10. Categories Management
Once you have created or imported frameworks and established domains, you can begin managing your categories.
Categories further refine your framework's structure by grouping related controls under domains, providing greater granularity and clarity in your organisation's structure.
By effectively managing your categories, you ensure that your framework remains flexible, organised, and aligned with your organisation's evolving needs and objectives.
Key Features for Managing Categories
Edit Categories
Update the category code, define the category name, and provide a description to accurately reflect its purpose.
Add New Categories
Create additional categories as needed to expand and enhance your framework.
Delete Categories
Remove categories that are no longer required to keep your framework current and focused.
Reorder Categories
Use the drag-and-drop functionality to reorganise categories, improving the logical flow within your framework.
Move Categories Between Domains
Reassign categories to the appropriate domains to maintain consistency and alignment.
Set Maturity Levels
Define both current and target maturity levels for each category to monitor progress and establish improvement goals.
Define Applicability
The Define Applicability section allows you to specify which domains are relevant to your scope and which are out of scope. This helps optimise resources by focusing on applicable areas. You can set applicability individually for each categories or globally across all categories.
Applicability defines whether a control is relevant to the scope and its implementation status. The options are:
Unknown
- This is the default status, indicating that no determination has been made yet regarding the control's applicability.
Implemented:
-
Indicates that the control is applicable and has been implemented.
-
This control is either selected for importation into policies or defined as implemented in other policies based on frameworks.
-
When marking a control as Not Implemented, it is advisable to provide a clear and concise justification for its non-implementation. This helps maintain transparency and supports future planning for addressing gaps.
Not Implemented:
-
Indicates that the control is applicable but has not been implemented. Controls in this category are not automatically imported into policies.
-
Recommendation: Provide a reason for non-implementation (e.g., organisational immaturity, excluded from scope).

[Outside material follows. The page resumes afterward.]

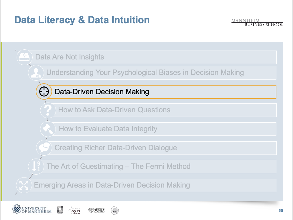Click the person icon for Psychological Biases

36,73
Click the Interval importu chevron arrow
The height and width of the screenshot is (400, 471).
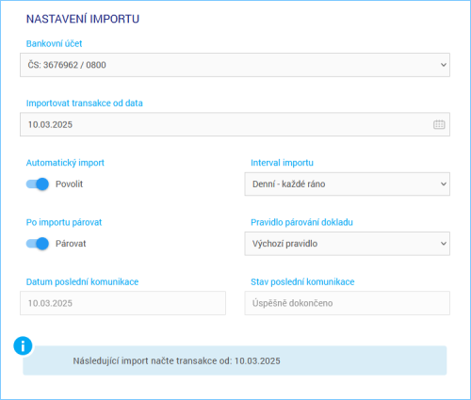(444, 184)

Examples of valid reasons include:- Organisational Immaturity: The organisation lacks the necessary resources, processes, or expertise to implement the control.

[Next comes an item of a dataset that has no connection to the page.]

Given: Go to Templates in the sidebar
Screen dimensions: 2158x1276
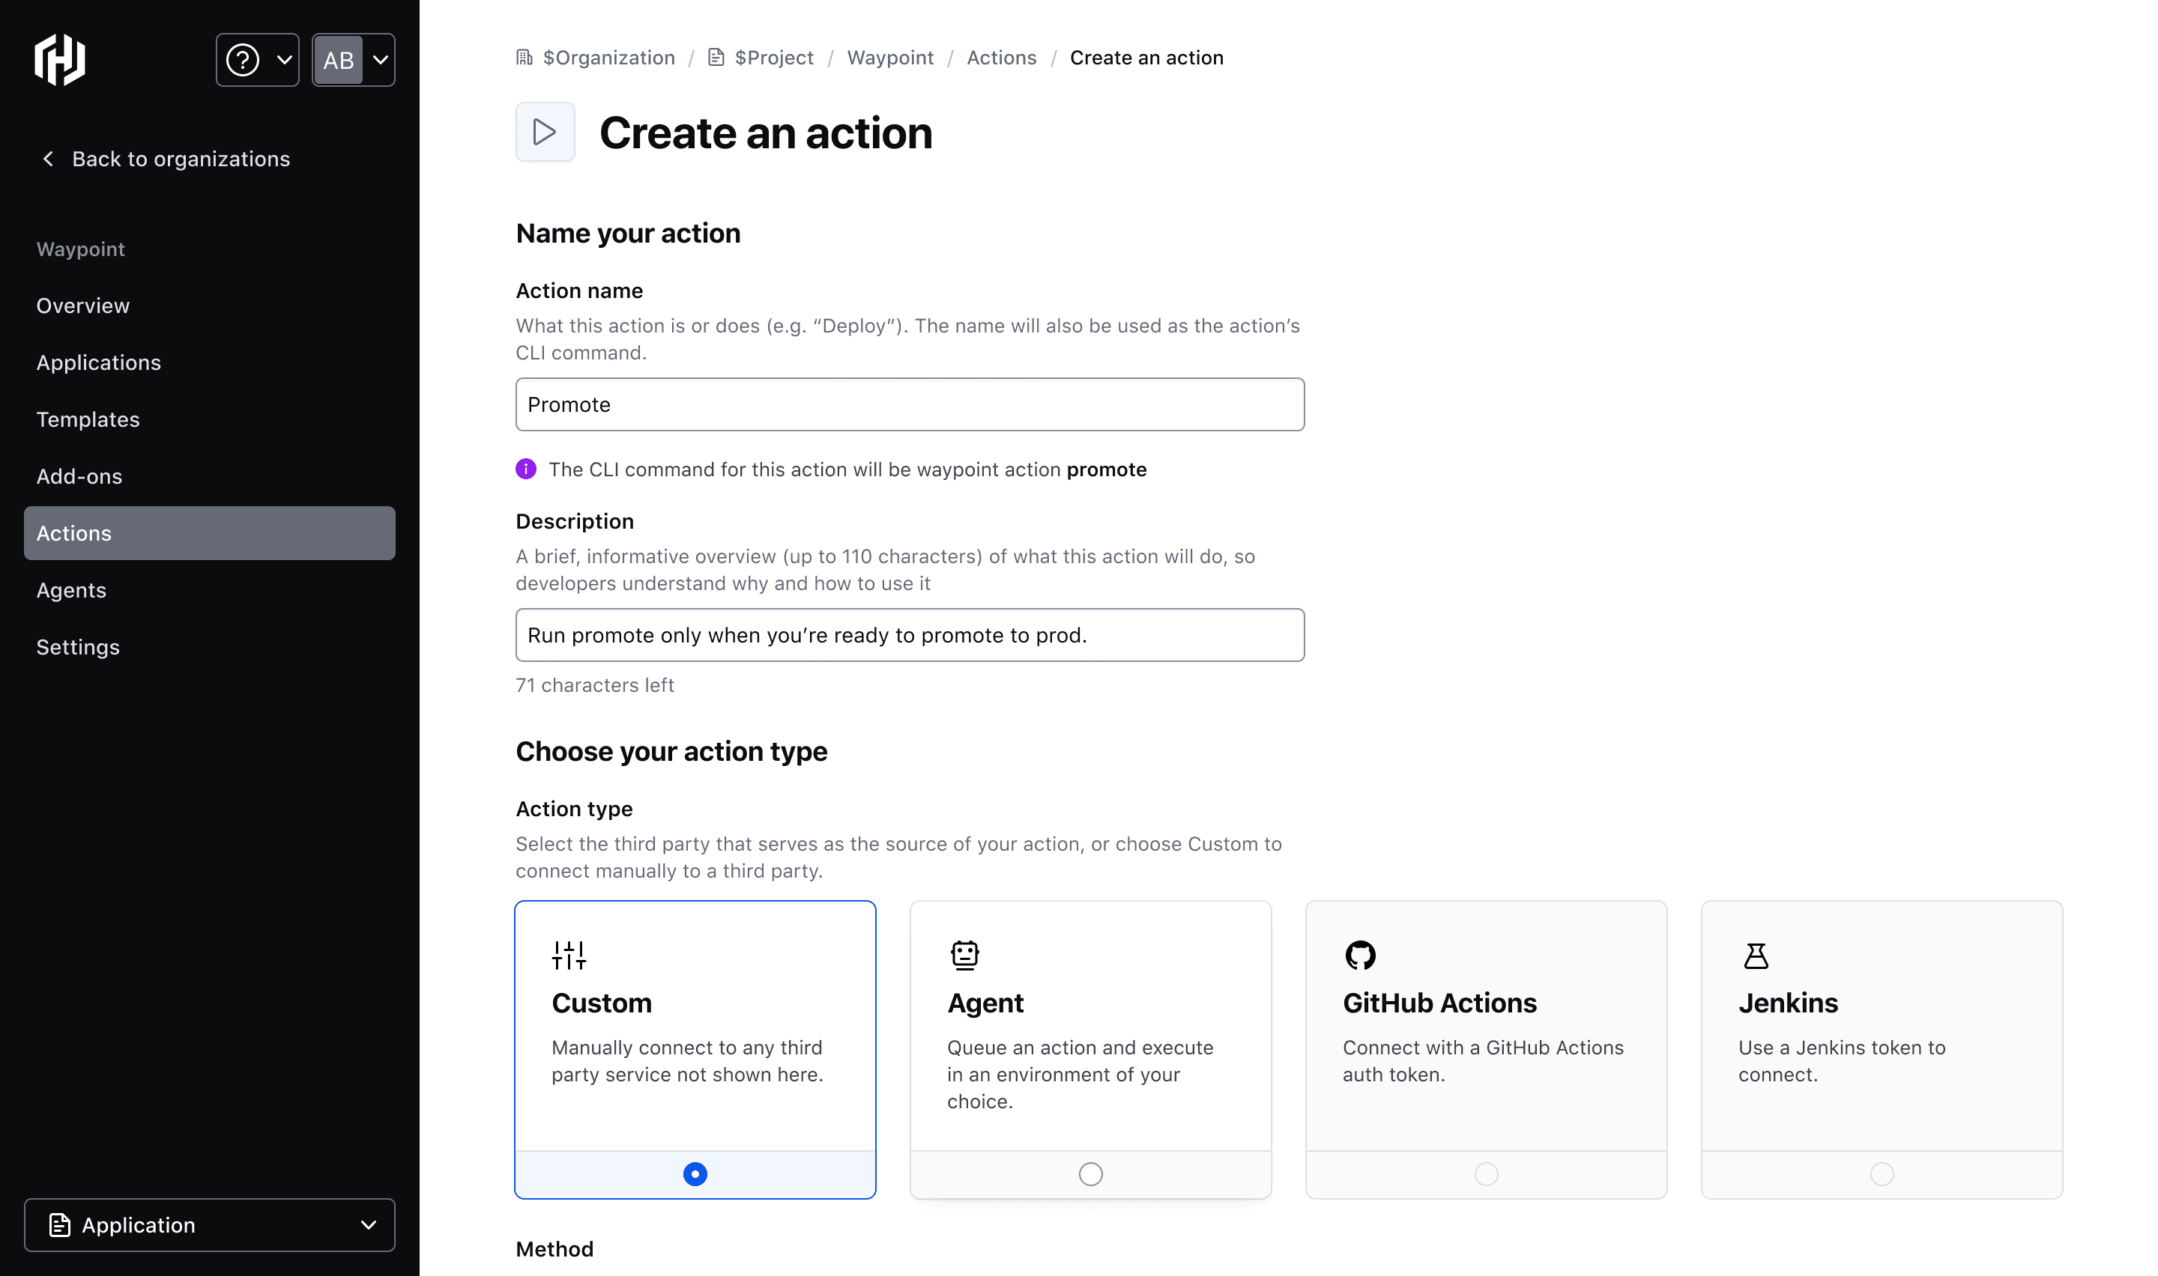Looking at the screenshot, I should (88, 420).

- Excluded from Scope: The control is not relevant within the defined scope of the framework.
- Pending Implementation: The control is scheduled for future implementation as part of a phased approach.

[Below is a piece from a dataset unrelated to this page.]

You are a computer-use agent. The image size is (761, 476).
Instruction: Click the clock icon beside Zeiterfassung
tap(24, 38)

- Alternative Measures in Place: Equivalent controls or mitigations have been implemented, rendering this control unnecessary.
Not Applicable
- Indicates that the control is not relevant to the scope and is therefore not implemented.
Assign Owners
Owners can be assigned to each framework category to ensure accountability and clarity. Steps to Assign Owners:
-
Click on the "Owners" button.
-
In the drawer, select one or multiple users as owners.
-
Specify whether the ownership should be applied recursively to underlying subcategories.
-
Click the blue "Assign Owners" button to save your changes.
Monitor Completion Status
View the total number of controls linked from policies to each category and evaluate their completion levels. This feature offers valuable insights into your framework's current compliance status and target objectives based on policies.
Add and Manage Evidence
Attach supporting documentation—such as policies, procedures, or audit reports—to substantiate the controls within each category.
Collaborate and Document
Add comments, document changes, and maintain a history of modifications for transparency and accountability among team members.
Unique standard code
📌 Note: Each Category has a unique standard code displayed at the top of its card (e.g., FC_00001, FC_00002, etc.), ensuring its uniqueness within your framework.